If you have accumulated Tk 200,000-300,000, you may wonder what to do with it and where to deposit it. Many first consider purchasing savings certificates, while others think about opting for an FDR (Fixed Deposit Receipt).
However, confusion often arises regarding whether savings certificates or FDRs are the better choice. Analysts suggest dividing investments between savings certificates and FDRs, as this reduces overall risk.
Saving certificate is popular among middle-class families, because there is no hassle of investment in this process. Despite frequent banking problems, they remain recognised as a reliable financial instrument in society.

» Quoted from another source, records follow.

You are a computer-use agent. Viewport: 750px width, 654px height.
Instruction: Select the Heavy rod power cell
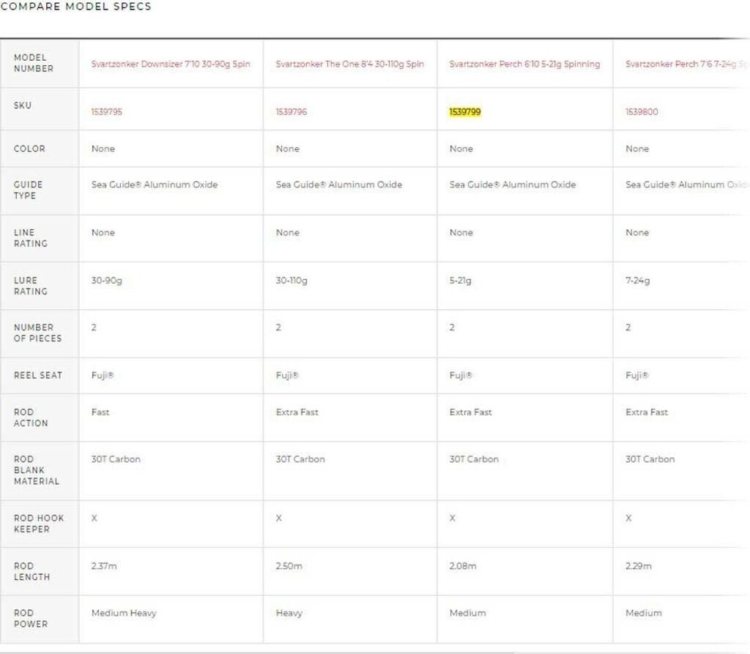289,613
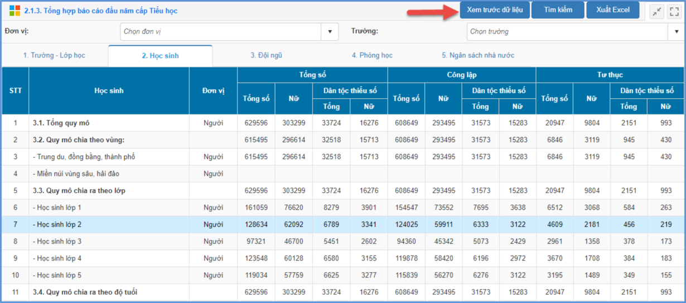
Task: Click the collapse panel arrows icon
Action: 657,11
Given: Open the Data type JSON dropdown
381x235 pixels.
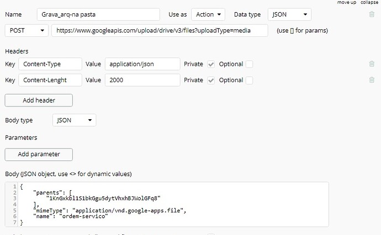Looking at the screenshot, I should [x=289, y=14].
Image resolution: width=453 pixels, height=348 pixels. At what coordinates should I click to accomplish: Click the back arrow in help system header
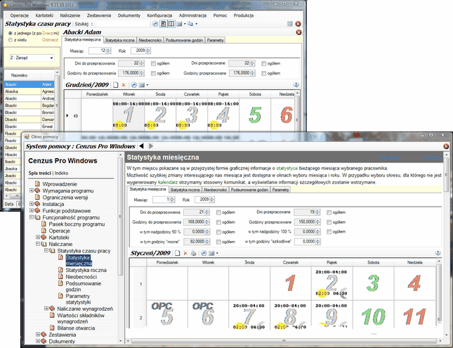[140, 146]
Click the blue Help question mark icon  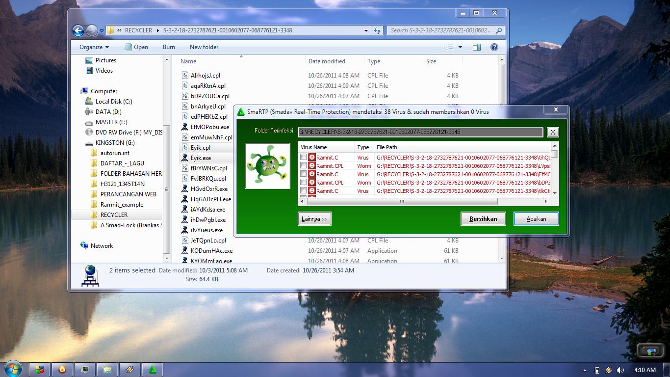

1. Saving certificates have government guarantees. So government guarantee applies to savings certificates, making the risk of losing money almost negligible.
2. Higher interest rates compared to FDRs; currently, the average return on savings certificates is around 12 per cent.
3. Guaranteed long-term returns.
4. Possibility of tax exemption or rebate, reducing annual tax liability.
5. Certificates can be encashed in case of emergencies. Many also purchase them for their children’s future.
1. There are purchase limits. For example, Family Savings Certificates may be purchased up to Tk 4.5 million (45 lakh), while Pension Savings Certificates allow up to Tk 5 million (50 lakh).
2. If a certificate is encashed before maturity it results in reduced profit.
3. Source tax is deducted from the profit.
4. There is limited scope for instant cash withdrawn.
An FDR is maintained with banks and financial institutions. By depositing money for a fixed period, one may earn profit. FDRs may be made with both public and private institutions.
1. Flexibility in choosing tenure depending on the bank; generally, FDRs range from three months to five years.
2. Loans may be availed against FDRs, usually up to 90 per cent of the deposited amount.
3. Some banks offer interest payments monthly or three months basis, which may serve as a source of regular income.
4. FDRs can be encashed comparatively easily when funds are required.
1. Interest rates are generally lower than those of savings certificates, ranging from 6 to 9 per cent, though some banks offer slightly higher returns.
2. The future of an FDR depends on the stability of the bank.
3. Early encashment results in reduced interest.